(Exercise directions) Each line from the one containing "Image resolution: width=1843" through the final line below must be reproduced exactly, and no others.

(Supplied records)
━━━━━━

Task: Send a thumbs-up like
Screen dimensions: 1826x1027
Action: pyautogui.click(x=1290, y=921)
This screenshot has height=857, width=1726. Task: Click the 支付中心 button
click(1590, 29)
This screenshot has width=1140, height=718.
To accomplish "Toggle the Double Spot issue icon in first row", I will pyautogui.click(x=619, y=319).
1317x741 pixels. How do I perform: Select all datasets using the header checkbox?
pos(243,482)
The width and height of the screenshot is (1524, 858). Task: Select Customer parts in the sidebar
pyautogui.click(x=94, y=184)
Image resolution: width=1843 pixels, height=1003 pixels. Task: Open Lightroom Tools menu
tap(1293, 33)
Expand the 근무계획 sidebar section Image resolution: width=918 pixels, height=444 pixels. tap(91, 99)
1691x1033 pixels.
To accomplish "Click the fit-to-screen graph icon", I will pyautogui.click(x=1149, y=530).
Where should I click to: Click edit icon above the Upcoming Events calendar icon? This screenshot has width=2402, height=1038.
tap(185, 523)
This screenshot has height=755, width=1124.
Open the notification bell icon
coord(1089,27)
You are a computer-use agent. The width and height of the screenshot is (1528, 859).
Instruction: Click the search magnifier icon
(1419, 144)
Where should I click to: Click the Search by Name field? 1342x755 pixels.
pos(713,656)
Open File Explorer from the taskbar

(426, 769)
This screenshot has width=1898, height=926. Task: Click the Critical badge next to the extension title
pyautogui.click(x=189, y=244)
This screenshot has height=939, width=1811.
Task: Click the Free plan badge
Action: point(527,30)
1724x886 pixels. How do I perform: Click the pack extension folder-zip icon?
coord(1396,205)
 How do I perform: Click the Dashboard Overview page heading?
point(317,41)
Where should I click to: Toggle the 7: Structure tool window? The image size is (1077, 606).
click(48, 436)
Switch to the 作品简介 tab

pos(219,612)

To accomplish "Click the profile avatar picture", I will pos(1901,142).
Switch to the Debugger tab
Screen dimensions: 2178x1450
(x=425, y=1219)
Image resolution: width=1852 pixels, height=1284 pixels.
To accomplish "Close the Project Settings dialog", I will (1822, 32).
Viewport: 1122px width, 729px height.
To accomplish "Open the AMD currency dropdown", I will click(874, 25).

━━━━━━

(Output of the task)
Image resolution: width=1843 pixels, height=1003 pixels. Task: Open Lightroom Tools menu
tap(1293, 33)
Expand the 근무계획 sidebar section Image resolution: width=918 pixels, height=444 pixels. tap(91, 99)
1691x1033 pixels.
To accomplish "Click the fit-to-screen graph icon", I will pyautogui.click(x=1149, y=530).
Where should I click to: Click edit icon above the Upcoming Events calendar icon? This screenshot has width=2402, height=1038.
tap(185, 523)
This screenshot has height=755, width=1124.
Open the notification bell icon
coord(1089,27)
You are a computer-use agent. The width and height of the screenshot is (1528, 859).
Instruction: Click the search magnifier icon
(1419, 144)
Where should I click to: Click the Search by Name field? 1342x755 pixels.
pos(713,656)
Open File Explorer from the taskbar

(426, 769)
This screenshot has width=1898, height=926. Task: Click the Critical badge next to the extension title
pyautogui.click(x=189, y=244)
This screenshot has height=939, width=1811.
Task: Click the Free plan badge
Action: point(527,30)
1724x886 pixels. How do I perform: Click the pack extension folder-zip icon?
coord(1396,205)
 How do I perform: Click the Dashboard Overview page heading?
point(317,41)
Where should I click to: Toggle the 7: Structure tool window? The image size is (1077, 606).
click(48, 436)
Switch to the 作品简介 tab

pos(219,612)

To accomplish "Click the profile avatar picture", I will pos(1901,142).
Switch to the Debugger tab
Screen dimensions: 2178x1450
(x=425, y=1219)
Image resolution: width=1852 pixels, height=1284 pixels.
To accomplish "Close the Project Settings dialog", I will (1822, 32).
Viewport: 1122px width, 729px height.
To accomplish "Open the AMD currency dropdown", I will click(874, 25).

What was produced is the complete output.